SHORT EXERCISE »
Copy the lines below word for word, but leave out the pictures.
**** DATA FOR THE TASK
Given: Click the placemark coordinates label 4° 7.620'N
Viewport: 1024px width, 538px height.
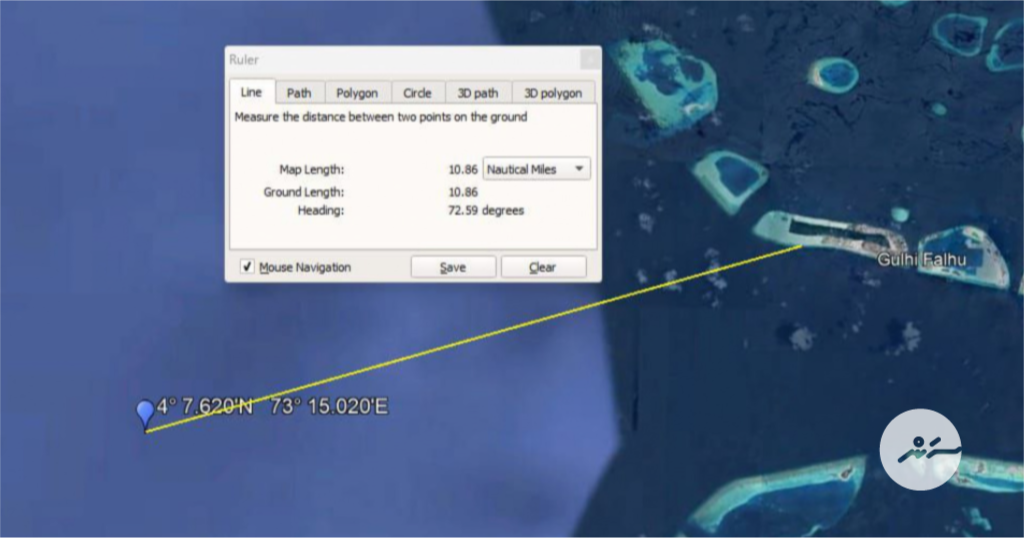Looking at the screenshot, I should pos(205,406).
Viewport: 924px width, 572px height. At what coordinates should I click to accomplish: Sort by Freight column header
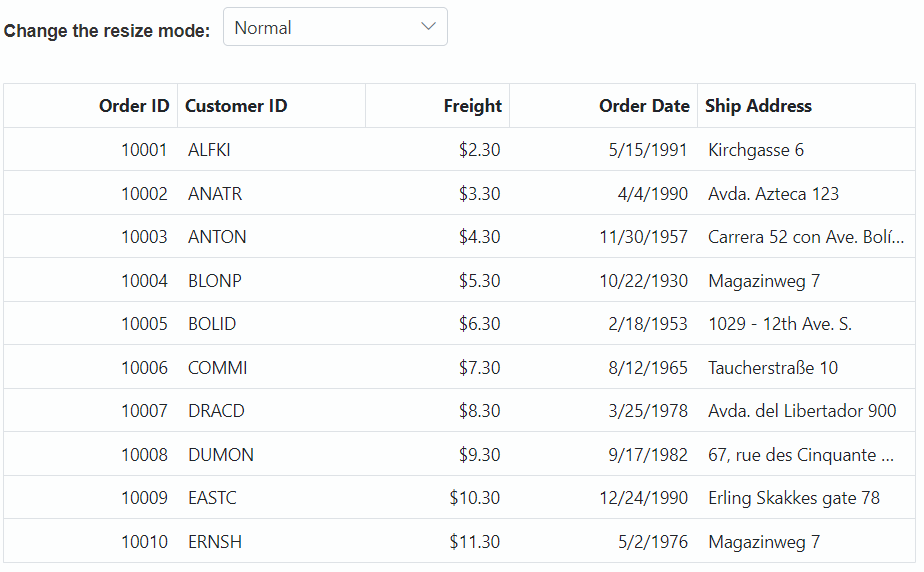(x=438, y=106)
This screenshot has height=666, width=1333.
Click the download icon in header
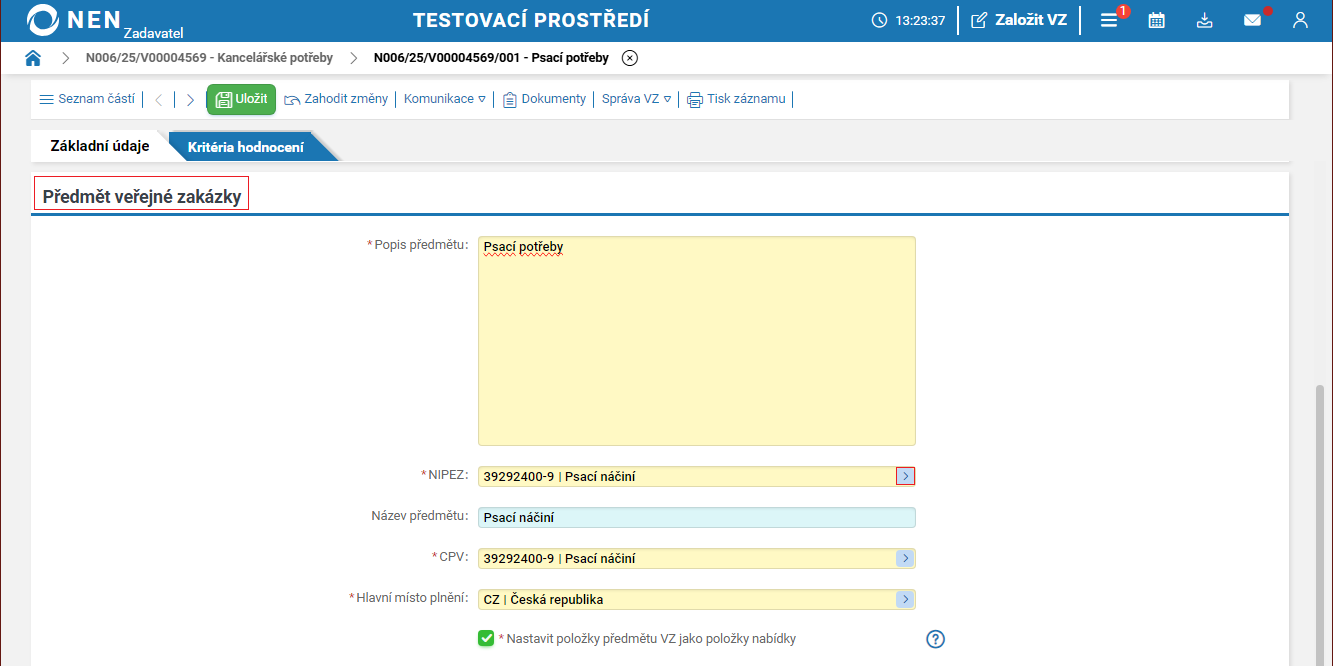(x=1205, y=20)
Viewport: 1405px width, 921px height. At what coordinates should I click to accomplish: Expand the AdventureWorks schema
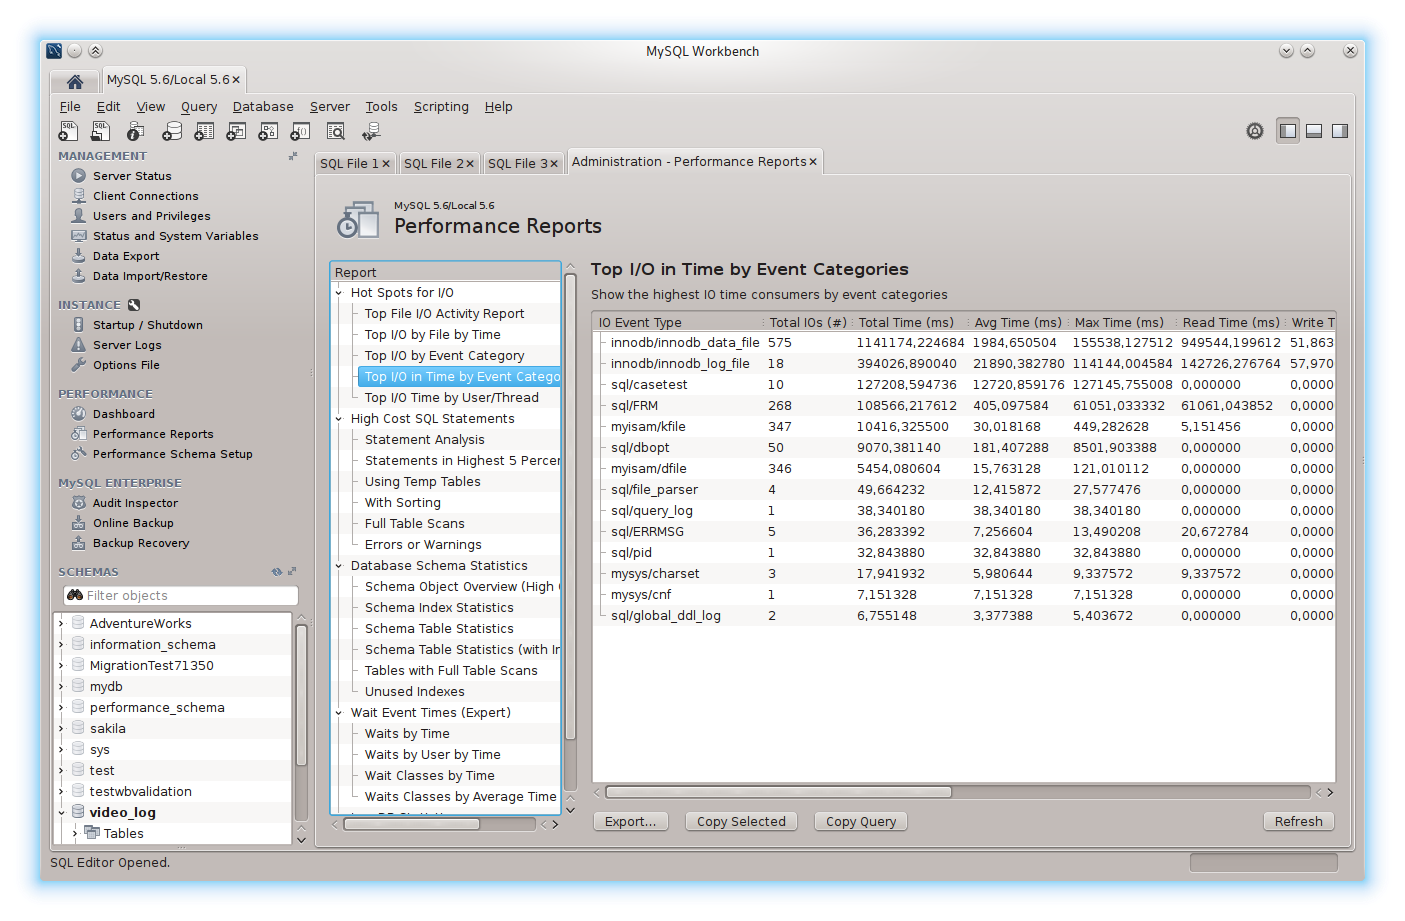[62, 623]
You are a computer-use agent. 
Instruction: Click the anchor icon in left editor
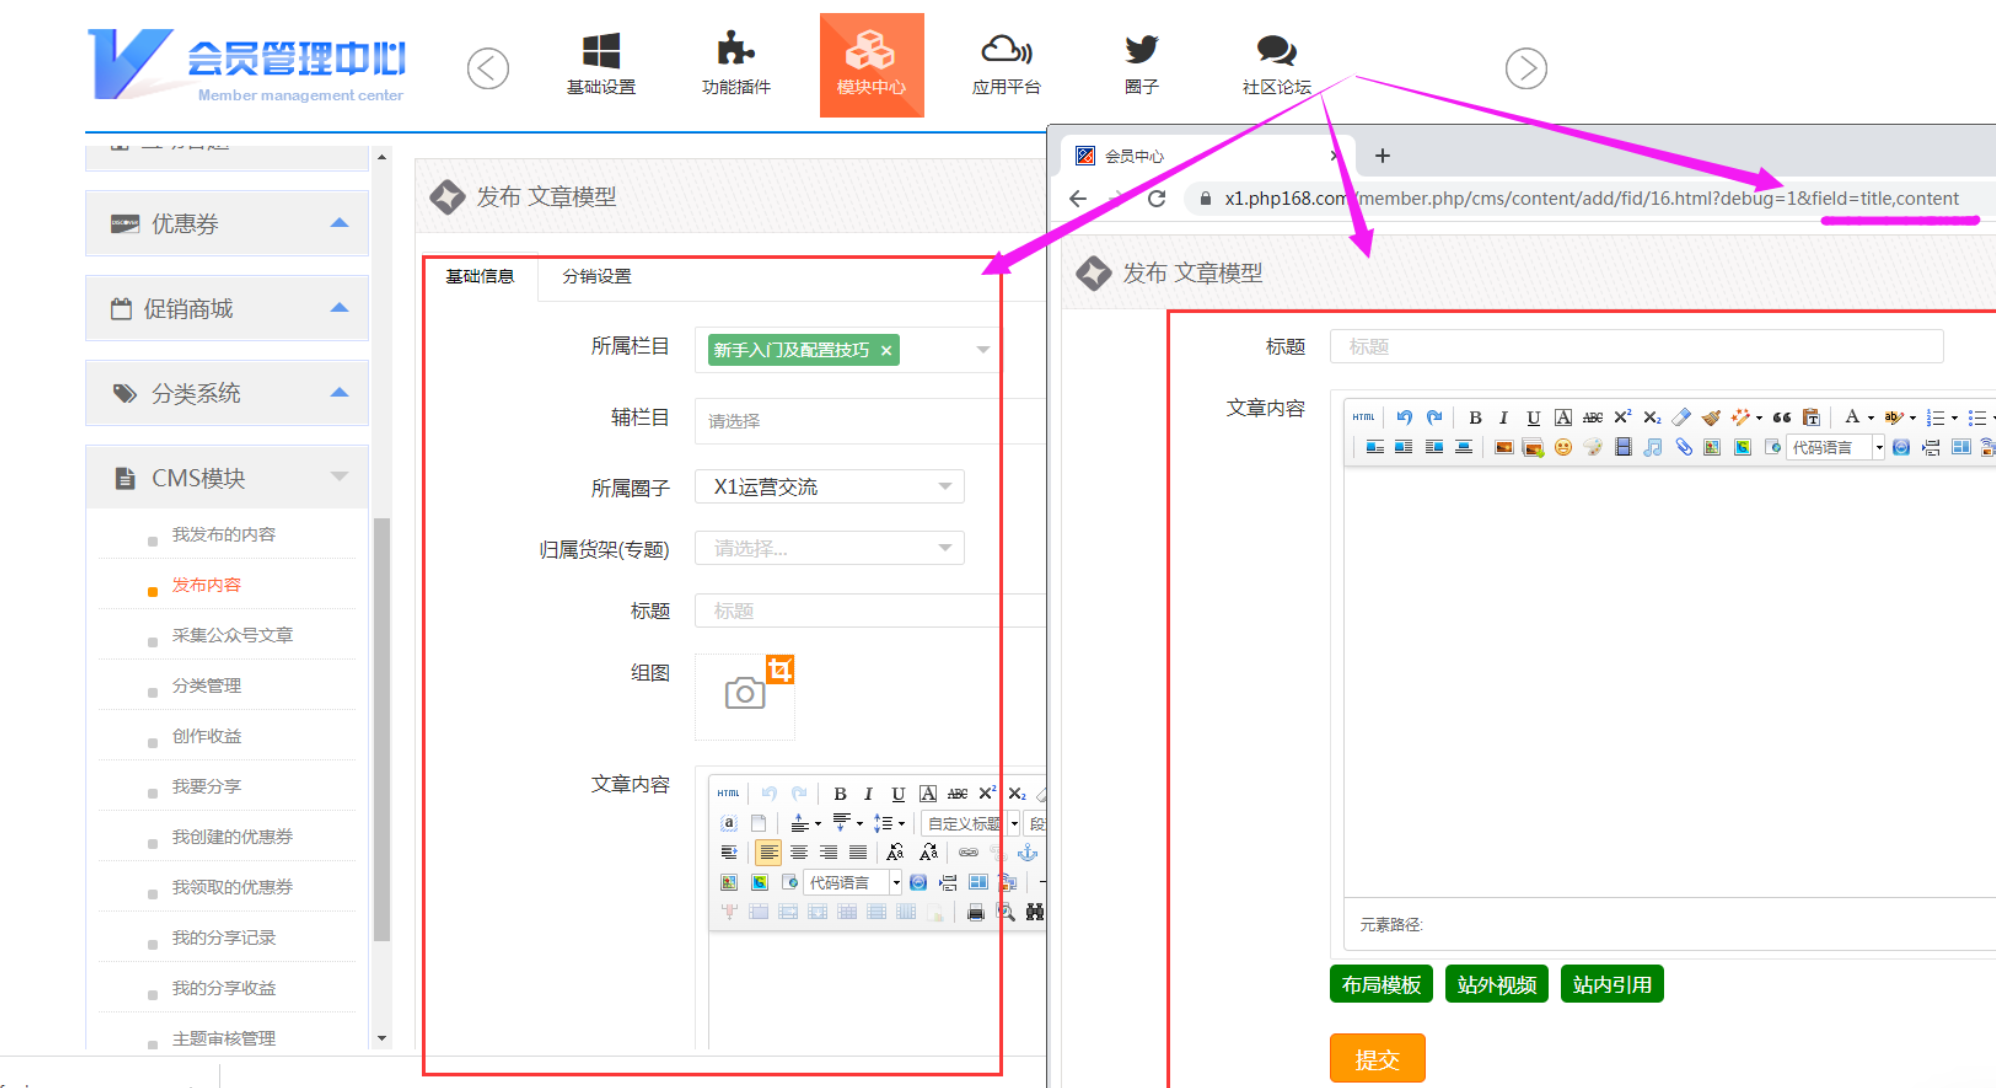1027,853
********
OUTPUT OF THE EXERCISE »
Given: Click the placemark coordinates label 4° 7.620'N
Viewport: 1024px width, 538px height.
Looking at the screenshot, I should pos(205,406).
Viewport: 924px width, 572px height. At what coordinates should I click to accomplish: Sort by Freight column header
(x=438, y=106)
This screenshot has height=666, width=1333.
Click the download icon in header
(x=1205, y=20)
Viewport: 1405px width, 921px height. At what coordinates should I click to accomplish: Expand the AdventureWorks schema
[62, 623]
You are a computer-use agent. 
Instruction: Click the anchor icon in left editor
1027,853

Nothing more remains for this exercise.